Another edit: Use a random character generator like this for your salt:
Response to iteration question:
If x = hash(password + salt) and from then on x = hash(x + salt)
and 1 evaluation of x takes 10ms, then 2 would take 20 and so on.
So...
25 evaluations = 250ms
and 1000 = 10,000ms.
While it's not going to take 10ms for each one, even .5ms over 1000 is still half a second.
If you only accepted alphanumeric passwords, and a password was 8 characters long, each iteration would add 62^8 (if they hadn't yet found the password) more hashes because they would have to do another has for every single combination they tried.
我昨天读了一篇文章,回答了我关于安全的一个问题:http://chargen.matasano.com/chargen/2007/9/7/enough-with-the-rainbow-tables-what -you-need-to-know-about-s.html
它特别指出,加密速度越快,效果就越差,并且将 MD5 和 SHA1 列为最差的一些。尽管它们相距微秒,但在制作彩虹表时会转换为很长的时间。
我在 php 手册中读到: http://www.php.net/ Manual/en/function.hash.php#89574 那里的人对每个算法进行了测试,并得出了每个算法的速度。根据我的阅读,我使用 RipeMD 和 50 个字符的盐。
关于你问的事情:
问题是您正在生成随机盐,然后将其存储在数据库中,这似乎不必要地冗余。我个人宁愿在我的 php 代码中隐藏一种盐,而不是在数据库中嵌套许多独特的盐。另外你为什么要散列盐?

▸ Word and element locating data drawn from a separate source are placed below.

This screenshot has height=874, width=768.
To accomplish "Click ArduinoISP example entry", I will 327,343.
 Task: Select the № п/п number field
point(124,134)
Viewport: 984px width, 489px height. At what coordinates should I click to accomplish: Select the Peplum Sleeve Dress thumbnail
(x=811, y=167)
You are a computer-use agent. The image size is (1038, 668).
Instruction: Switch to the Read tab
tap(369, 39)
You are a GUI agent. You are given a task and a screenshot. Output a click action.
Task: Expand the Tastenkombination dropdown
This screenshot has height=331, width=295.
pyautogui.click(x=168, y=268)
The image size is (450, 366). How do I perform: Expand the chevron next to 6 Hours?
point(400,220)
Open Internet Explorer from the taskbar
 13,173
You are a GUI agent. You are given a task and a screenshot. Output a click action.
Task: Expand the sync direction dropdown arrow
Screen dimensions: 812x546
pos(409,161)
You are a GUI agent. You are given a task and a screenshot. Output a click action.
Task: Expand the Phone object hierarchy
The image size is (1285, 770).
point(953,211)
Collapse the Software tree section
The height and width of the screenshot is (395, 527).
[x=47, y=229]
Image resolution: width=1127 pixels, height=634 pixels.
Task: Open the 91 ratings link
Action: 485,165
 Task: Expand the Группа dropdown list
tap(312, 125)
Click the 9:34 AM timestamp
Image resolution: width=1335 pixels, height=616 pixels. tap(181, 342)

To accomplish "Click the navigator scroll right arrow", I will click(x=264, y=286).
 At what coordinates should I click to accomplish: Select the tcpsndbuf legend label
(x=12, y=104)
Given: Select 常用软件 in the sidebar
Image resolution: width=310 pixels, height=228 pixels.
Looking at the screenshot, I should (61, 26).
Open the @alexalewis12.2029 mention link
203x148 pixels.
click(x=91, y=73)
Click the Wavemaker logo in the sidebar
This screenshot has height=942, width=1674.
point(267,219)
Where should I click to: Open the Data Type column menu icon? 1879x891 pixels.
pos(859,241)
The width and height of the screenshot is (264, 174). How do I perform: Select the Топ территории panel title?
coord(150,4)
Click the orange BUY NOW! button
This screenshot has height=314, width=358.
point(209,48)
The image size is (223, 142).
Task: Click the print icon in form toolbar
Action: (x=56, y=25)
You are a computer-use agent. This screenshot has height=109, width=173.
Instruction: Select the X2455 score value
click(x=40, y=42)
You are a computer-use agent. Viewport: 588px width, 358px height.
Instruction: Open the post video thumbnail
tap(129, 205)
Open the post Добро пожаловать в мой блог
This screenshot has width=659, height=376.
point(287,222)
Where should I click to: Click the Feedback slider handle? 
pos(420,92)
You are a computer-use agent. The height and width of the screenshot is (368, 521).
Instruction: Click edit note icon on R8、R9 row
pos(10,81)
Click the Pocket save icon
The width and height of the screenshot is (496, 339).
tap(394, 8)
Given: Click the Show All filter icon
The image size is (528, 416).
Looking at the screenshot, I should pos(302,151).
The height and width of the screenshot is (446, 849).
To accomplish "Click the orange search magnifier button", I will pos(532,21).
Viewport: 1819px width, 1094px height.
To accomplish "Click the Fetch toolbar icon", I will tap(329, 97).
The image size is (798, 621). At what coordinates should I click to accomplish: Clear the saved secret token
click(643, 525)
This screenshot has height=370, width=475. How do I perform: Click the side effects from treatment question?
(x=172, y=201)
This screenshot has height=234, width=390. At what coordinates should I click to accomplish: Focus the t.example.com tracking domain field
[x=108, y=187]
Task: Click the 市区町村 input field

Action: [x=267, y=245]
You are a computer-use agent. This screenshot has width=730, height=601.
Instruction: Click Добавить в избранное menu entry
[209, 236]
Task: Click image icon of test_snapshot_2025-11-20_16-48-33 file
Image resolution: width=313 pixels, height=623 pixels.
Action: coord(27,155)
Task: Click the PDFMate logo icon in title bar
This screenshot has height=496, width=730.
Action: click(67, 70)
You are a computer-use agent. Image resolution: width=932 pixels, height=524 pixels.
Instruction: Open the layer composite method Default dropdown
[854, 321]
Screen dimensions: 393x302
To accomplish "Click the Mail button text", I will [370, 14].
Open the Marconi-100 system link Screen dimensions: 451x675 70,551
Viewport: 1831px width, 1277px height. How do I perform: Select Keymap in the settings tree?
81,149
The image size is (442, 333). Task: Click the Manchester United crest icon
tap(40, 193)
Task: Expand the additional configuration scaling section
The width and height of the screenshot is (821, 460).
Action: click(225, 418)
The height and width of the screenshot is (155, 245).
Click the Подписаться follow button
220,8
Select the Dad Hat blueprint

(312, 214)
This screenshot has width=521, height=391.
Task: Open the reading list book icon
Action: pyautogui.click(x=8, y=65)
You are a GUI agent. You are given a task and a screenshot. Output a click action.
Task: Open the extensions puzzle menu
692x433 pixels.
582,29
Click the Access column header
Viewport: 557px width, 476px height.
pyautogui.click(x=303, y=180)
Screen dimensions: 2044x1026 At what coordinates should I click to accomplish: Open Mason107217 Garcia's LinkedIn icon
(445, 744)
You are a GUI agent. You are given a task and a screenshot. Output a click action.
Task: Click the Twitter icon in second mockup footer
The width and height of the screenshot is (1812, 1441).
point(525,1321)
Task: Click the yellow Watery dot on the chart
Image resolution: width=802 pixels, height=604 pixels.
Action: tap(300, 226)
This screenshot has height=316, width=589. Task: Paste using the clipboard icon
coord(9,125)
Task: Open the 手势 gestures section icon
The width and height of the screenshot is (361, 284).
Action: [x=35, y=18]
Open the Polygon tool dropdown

I read an article yesterday in response to one of my questions on security here: http://chargen.matasano.com/chargen/2007/9/7/enough-with-the-rainbow-tables-what-you-need-to-know-about-s.html
It specifically says that the faster the encryption is the worst it is and it listed MD5 and SHA1 as some of the worst. Although they are microseconds apart, that converts to very long times in making a rainbow table.
I read in php manuals this: http://www.php.net/manual/en/function.hash.php#89574 where the guy ran a test of each algo and came up with speeds of each one. And based on my readings and that I use RipeMD with a 50 character salt.
On the things you were asking:
The thing is you are generating a random salt and then storing it in the database which seems unnecessarily redundant. I'd personally rather have one salt hidden in my php code rather then many unique salts nested in a database. Plus why are you hashing the salt?